- [Things to do]:
1. In the bilirubin passage, what is newly formed bilirubin tightly bound to as it is transported in the circulation?
2. Return the part of the bilirubin passage from "Bilirubin and Urobilinogen" up to and including "to unconjugated bilirubin.", copied word for word.

Start of Source extract

Bilirubin and Urobilinogen Formation

Jaudice is the visibly evident symptom of amber coloration of the skin and sclera from increased circulating concentration of the pigment bilirubin, a heme degradation product. Senescent and/or damaged red cells are phagocytized in the reticuloendothelial system, where hemoglobin degradation results in the formation of bilirubin. Newly formed bilirubin is transported in the circulation tightly bound to albumin and is taken up by the liver, where it is conjugated with glucuronic acid and actively secreted into the bile canaliculi. A small portion of water soluble, conjugated bilirubin diffuses from hepatoctes into plasma. Being water soluble, conjugated bilirubin is not bound to albumin and is freely filtered by the glomeruli, in contrast to unconjugated bilirubin.

End of Source extract
Start of Input data

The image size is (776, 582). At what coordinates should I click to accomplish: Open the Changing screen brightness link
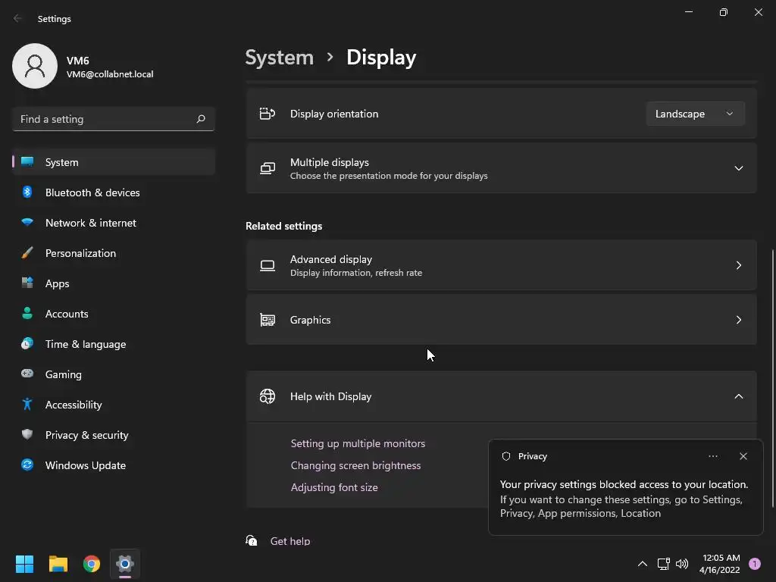pos(355,465)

End of Input data

- [Results for each task]:
1. Albumin.

2.
Bilirubin and Urobilinogen Formation

Jaudice is the visibly evident symptom of amber coloration of the skin and sclera from increased circulating concentration of the pigment bilirubin, a heme degradation product. Senescent and/or damaged red cells are phagocytized in the reticuloendothelial system, where hemoglobin degradation results in the formation of bilirubin. Newly formed bilirubin is transported in the circulation tightly bound to albumin and is taken up by the liver, where it is conjugated with glucuronic acid and actively secreted into the bile canaliculi. A small portion of water soluble, conjugated bilirubin diffuses from hepatoctes into plasma. Being water soluble, conjugated bilirubin is not bound to albumin and is freely filtered by the glomeruli, in contrast to unconjugated bilirubin.